Improved linear Boltzmann transport model for hadron and jet suppression in ultra-relativistic heavy-ion collisions

TL;DR

This paper enhances the linear Boltzmann transport model to better describe hadron and jet suppression in quark-gluon plasma, incorporating a medium scale and color flow to improve agreement with experimental data.

Contribution

The paper introduces a medium scale for parton transport and incorporates color flow into the LBT model, advancing the simultaneous description of hadron and jet quenching.

Findings

Improved model matches experimental nuclear modification factors.

Inclusion of color flow affects hadron-to-jet quenching ratios.

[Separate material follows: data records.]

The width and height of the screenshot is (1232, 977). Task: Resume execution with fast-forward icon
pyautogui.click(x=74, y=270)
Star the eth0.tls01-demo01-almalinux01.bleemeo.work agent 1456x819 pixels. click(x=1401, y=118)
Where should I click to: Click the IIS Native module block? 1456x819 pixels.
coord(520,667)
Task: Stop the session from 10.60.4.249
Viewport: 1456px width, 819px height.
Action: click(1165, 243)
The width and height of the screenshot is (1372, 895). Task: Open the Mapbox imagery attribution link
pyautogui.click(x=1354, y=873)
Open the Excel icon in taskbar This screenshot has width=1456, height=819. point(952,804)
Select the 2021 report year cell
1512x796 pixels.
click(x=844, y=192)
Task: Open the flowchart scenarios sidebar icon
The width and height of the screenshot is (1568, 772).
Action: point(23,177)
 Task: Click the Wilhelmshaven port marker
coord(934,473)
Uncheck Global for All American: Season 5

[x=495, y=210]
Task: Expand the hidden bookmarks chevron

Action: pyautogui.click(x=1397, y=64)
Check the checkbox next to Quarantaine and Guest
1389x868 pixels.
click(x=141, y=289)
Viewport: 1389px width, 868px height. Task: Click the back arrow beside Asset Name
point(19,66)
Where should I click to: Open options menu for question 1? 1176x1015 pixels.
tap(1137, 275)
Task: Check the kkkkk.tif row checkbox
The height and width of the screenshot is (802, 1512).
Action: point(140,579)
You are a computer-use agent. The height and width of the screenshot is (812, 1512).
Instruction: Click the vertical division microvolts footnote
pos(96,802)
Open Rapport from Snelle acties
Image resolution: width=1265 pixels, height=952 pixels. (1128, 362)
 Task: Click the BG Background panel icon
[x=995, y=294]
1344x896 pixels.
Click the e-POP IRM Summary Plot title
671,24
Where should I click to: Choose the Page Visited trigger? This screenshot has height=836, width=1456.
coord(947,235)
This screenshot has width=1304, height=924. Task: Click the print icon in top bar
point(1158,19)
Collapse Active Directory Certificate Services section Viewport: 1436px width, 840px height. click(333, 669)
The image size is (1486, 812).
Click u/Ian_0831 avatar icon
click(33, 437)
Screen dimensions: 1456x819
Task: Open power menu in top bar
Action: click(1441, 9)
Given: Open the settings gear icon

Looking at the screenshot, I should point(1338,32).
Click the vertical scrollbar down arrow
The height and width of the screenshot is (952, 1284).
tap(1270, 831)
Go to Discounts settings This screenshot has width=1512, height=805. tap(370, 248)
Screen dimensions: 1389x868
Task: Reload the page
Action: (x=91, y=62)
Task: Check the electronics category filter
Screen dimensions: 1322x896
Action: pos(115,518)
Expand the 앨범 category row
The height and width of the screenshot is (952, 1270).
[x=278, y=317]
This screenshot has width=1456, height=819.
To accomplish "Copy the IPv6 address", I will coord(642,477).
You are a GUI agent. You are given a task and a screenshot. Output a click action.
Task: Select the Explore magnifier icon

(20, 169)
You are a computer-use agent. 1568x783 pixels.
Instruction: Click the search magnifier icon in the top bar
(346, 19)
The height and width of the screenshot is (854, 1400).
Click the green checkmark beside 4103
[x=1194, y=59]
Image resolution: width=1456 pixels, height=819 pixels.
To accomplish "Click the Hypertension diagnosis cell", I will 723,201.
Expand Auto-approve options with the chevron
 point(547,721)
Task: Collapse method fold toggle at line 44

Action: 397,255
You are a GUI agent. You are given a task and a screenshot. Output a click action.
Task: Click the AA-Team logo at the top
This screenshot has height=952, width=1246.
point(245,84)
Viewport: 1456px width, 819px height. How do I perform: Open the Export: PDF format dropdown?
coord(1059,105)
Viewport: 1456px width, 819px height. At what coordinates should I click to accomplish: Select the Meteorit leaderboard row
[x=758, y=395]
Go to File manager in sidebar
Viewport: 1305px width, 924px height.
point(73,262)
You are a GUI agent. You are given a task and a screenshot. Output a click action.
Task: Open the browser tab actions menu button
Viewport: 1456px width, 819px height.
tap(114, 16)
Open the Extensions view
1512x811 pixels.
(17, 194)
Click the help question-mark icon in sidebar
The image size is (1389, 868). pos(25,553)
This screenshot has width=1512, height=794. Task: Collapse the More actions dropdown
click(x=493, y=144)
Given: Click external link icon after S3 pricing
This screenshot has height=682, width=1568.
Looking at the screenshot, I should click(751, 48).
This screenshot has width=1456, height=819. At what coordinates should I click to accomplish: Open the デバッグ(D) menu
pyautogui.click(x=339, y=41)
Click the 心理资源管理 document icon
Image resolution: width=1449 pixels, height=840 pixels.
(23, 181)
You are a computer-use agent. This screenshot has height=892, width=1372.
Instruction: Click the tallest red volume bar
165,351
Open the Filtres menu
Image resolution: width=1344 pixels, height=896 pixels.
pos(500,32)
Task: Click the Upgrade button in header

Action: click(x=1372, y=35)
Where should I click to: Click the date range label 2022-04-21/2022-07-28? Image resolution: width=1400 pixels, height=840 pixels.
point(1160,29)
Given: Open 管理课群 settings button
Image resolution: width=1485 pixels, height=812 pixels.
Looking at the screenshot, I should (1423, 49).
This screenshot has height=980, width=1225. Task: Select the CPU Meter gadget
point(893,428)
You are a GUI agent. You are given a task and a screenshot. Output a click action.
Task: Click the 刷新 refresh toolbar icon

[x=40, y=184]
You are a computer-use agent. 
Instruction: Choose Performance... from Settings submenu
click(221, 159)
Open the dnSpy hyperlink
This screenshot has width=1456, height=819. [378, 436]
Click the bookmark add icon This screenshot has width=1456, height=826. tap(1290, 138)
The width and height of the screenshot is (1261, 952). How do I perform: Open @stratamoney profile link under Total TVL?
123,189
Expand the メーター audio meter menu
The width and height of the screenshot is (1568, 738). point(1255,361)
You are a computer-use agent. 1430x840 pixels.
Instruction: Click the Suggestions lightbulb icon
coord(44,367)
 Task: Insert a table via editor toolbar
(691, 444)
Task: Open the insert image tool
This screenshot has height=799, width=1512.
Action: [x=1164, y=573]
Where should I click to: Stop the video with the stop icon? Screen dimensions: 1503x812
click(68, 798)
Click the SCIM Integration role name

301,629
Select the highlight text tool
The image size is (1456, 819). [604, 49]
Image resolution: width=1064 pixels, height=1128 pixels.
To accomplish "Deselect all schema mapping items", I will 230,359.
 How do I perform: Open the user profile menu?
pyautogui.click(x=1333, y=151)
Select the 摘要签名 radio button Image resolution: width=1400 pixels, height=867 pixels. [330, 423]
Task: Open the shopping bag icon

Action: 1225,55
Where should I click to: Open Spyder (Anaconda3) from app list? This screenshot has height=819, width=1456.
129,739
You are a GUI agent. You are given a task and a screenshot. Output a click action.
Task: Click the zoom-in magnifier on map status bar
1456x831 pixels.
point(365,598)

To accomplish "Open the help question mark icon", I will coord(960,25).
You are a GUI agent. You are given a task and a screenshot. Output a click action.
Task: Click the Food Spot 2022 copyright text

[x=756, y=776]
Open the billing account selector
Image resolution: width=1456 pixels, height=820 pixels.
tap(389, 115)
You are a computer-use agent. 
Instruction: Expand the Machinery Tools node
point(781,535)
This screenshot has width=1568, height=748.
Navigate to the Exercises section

Model provides a unified framework for different flavor suppression.

Abstract

Jets serve as powerful tomographic probes of the quark-gluon plasma (QGP) created in relativistic heavy-ion collisions. While the expanding landscape of jet observables reveals multi-faceted aspects of jet-medium interactions, a precise and simultaneous description of the nuclear modification factors of hadrons and full jets still remains a challenge for theoretical models. In this work, we present two essential improvements to the linear Boltzmann transport (LBT) model to bridge this gap. First, instead of implementing in-medium parton transport after vacuum parton showers complete, we introduce a medium scale at which the parton transport is inserted into the vacuum parton showers, providing a more physical picture of parton-QGP interactions. Second, we incorporate color flow information into the LBT model, enabling string connections between partons whose configurations are correlated with the medium-modified parton showers before hadronization. We demonstrate that both improvements alter the predicted ratio of hadron to jet quenching, leading to a satisfactory description of the nuclear modification factors of hadrons and jets with different flavors within a unified framework.